AI can dramatically accelerate documentation, but accuracy verification is critical.

Use AI for:

  • Generating initial drafts of docstrings and API documentation
  • Summarizing complex code changes for commit messages
  • Creating changelog entries from a set of commits
  • Drafting architecture decision records (ADRs)

Always verify:

  • Technical accuracy of AI-generated documentation
  • Completeness -- AI often misses edge cases and limitations
  • Tone and audience appropriateness
  • References to other documentation or standards

Anti-Patterns to Avoid

Anti-PatternWhy It Is DangerousWhat to Do Instead
Copy-paste codingAccepting AI output without reading itRead every line, understand every decision
Context amnesiaStarting each AI session from scratchMaintain a context document or use persistent session features
Over-relianceUsing AI for tasks you should deeply understandBuild skills manually first, then use AI to accelerate
Prompt lazinessWriting vague prompts and accepting vague codeInvest in precise, context-rich prompts (see Prompt Engineering)
Review fatigueRubber-stamping AI code after a long dayTake breaks, use checklists, pair-review critical sections

Measuring Your Workflow Effectiveness

Track these personal metrics weekly to calibrate your AI-assisted workflow:

  • AI acceptance rate: What percentage of AI suggestions do you accept vs. reject?

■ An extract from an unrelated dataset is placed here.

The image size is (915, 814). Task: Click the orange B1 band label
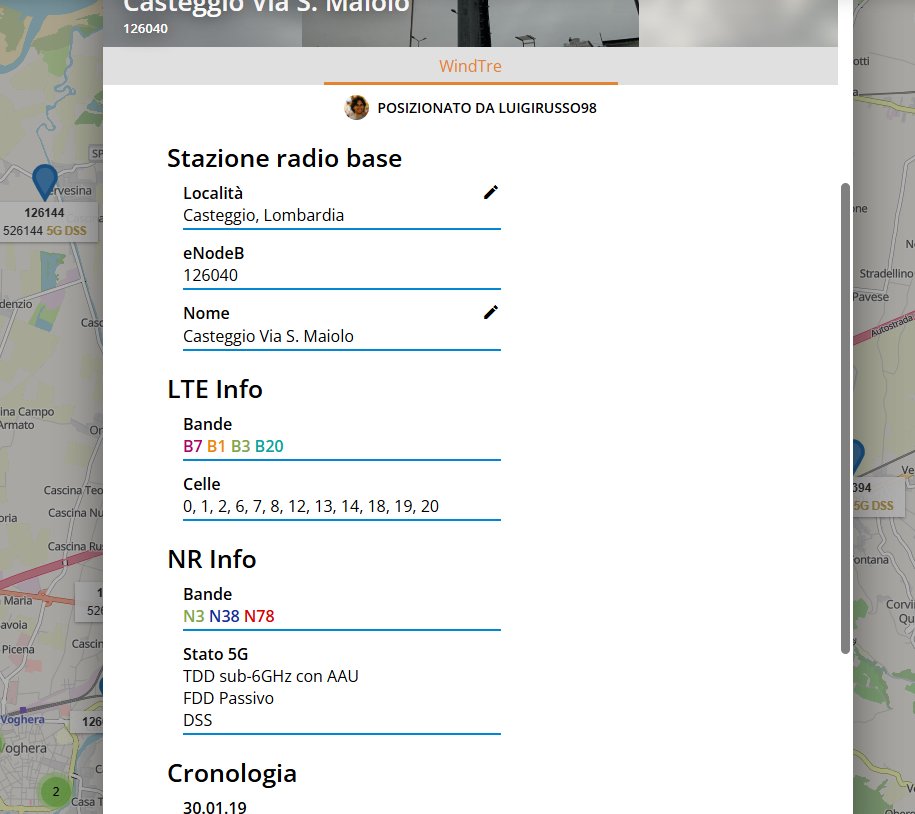point(216,446)
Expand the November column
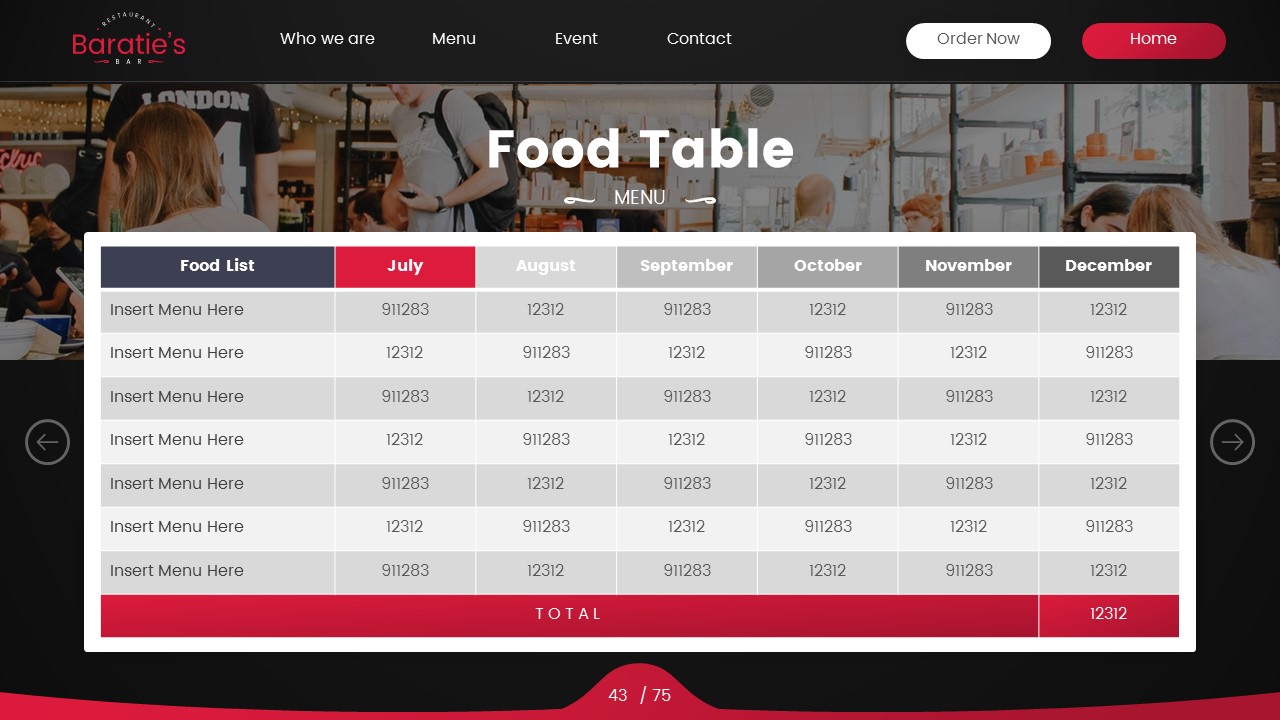 pyautogui.click(x=968, y=266)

A healthy range is 40-70%. Below 40% suggests poor prompting; above 70% suggests insufficient review.
  • Rework rate: How often does AI-assisted code require changes after PR review? Target under 15%.
  • Time-to-first-commit: Has AI reduced the time from ticket start to first meaningful commit? Track the trend over time.
  • Defect introduction rate: Are you introducing more or fewer bugs than before AI adoption? This should decrease over time as your AI collaboration skills improve.

Share these metrics with your Development Manager during one-on-ones to support the team-level metrics described in Metrics That Matter.